* Problem details
Please return, with no alterations, the lines below from the very first through the one that contains "Open the Device Log clipboard icon".

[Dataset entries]
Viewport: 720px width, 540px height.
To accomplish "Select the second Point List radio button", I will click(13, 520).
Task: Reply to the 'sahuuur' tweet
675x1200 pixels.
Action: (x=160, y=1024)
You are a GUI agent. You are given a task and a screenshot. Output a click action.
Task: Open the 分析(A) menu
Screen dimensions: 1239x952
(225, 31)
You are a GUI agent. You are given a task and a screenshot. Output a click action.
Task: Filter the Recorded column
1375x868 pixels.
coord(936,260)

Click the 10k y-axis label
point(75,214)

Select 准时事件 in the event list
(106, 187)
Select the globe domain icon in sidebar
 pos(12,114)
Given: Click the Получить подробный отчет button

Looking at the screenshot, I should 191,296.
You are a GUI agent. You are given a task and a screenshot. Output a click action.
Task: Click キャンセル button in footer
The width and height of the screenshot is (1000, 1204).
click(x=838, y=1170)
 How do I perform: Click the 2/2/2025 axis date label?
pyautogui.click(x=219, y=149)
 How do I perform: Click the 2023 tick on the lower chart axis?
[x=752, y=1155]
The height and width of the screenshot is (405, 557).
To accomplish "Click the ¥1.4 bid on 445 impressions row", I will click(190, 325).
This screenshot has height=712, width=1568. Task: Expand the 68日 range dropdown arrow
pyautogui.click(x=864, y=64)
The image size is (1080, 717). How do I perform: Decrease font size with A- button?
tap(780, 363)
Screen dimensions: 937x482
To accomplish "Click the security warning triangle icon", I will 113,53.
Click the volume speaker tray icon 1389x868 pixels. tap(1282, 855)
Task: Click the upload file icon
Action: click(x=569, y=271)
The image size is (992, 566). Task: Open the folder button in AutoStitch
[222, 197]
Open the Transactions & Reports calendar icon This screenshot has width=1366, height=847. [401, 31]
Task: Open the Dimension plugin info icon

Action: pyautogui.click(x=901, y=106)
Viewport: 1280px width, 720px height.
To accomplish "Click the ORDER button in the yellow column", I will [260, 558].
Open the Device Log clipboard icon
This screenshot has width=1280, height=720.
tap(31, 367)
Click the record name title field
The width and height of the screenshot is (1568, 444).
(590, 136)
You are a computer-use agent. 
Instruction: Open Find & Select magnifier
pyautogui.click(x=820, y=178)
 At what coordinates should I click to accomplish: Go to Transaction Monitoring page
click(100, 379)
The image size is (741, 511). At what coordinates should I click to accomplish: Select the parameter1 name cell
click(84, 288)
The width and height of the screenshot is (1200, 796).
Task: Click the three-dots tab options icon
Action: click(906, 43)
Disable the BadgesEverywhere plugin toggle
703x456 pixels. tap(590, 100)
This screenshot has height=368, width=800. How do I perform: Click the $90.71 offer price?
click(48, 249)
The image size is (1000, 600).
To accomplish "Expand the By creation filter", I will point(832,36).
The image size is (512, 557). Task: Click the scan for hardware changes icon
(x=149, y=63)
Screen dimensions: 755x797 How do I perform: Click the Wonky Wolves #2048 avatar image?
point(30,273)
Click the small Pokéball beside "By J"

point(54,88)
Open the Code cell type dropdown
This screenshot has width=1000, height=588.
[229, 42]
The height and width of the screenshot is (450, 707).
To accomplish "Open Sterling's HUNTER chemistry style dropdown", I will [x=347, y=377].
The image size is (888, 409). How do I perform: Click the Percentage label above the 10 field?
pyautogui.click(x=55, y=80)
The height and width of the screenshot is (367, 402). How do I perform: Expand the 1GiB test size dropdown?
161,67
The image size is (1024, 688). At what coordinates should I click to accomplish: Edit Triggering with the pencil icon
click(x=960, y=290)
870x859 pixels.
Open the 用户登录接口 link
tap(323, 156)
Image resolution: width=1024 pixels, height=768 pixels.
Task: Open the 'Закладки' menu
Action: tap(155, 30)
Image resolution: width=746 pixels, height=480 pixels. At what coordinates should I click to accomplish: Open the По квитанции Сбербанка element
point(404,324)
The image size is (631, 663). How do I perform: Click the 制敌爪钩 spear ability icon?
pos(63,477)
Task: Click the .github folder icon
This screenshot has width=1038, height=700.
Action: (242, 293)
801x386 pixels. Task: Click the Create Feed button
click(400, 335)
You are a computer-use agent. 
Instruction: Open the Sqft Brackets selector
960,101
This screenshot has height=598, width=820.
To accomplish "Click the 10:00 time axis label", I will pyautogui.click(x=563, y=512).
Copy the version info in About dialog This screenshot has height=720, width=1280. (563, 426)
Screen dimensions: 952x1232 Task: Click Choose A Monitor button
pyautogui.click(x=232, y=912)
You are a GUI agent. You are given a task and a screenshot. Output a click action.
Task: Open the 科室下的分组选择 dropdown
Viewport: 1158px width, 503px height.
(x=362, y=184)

* Answer to the exercise
Viewport: 720px width, 540px height.
To accomplish "Select the second Point List radio button", I will click(13, 520).
Task: Reply to the 'sahuuur' tweet
675x1200 pixels.
Action: (x=160, y=1024)
You are a GUI agent. You are given a task and a screenshot. Output a click action.
Task: Open the 分析(A) menu
Screen dimensions: 1239x952
(225, 31)
You are a GUI agent. You are given a task and a screenshot. Output a click action.
Task: Filter the Recorded column
1375x868 pixels.
coord(936,260)

Click the 10k y-axis label
point(75,214)

Select 准时事件 in the event list
(106, 187)
Select the globe domain icon in sidebar
 pos(12,114)
Given: Click the Получить подробный отчет button

Looking at the screenshot, I should 191,296.
You are a GUI agent. You are given a task and a screenshot. Output a click action.
Task: Click キャンセル button in footer
The width and height of the screenshot is (1000, 1204).
click(x=838, y=1170)
 How do I perform: Click the 2/2/2025 axis date label?
pyautogui.click(x=219, y=149)
 How do I perform: Click the 2023 tick on the lower chart axis?
[x=752, y=1155]
The height and width of the screenshot is (405, 557).
To accomplish "Click the ¥1.4 bid on 445 impressions row", I will click(190, 325).
This screenshot has height=712, width=1568. Task: Expand the 68日 range dropdown arrow
pyautogui.click(x=864, y=64)
The image size is (1080, 717). How do I perform: Decrease font size with A- button?
tap(780, 363)
Screen dimensions: 937x482
To accomplish "Click the security warning triangle icon", I will 113,53.
Click the volume speaker tray icon 1389x868 pixels. tap(1282, 855)
Task: Click the upload file icon
Action: click(x=569, y=271)
The image size is (992, 566). Task: Open the folder button in AutoStitch
[222, 197]
Open the Transactions & Reports calendar icon This screenshot has width=1366, height=847. [401, 31]
Task: Open the Dimension plugin info icon

Action: pyautogui.click(x=901, y=106)
Viewport: 1280px width, 720px height.
To accomplish "Click the ORDER button in the yellow column", I will [260, 558].
Open the Device Log clipboard icon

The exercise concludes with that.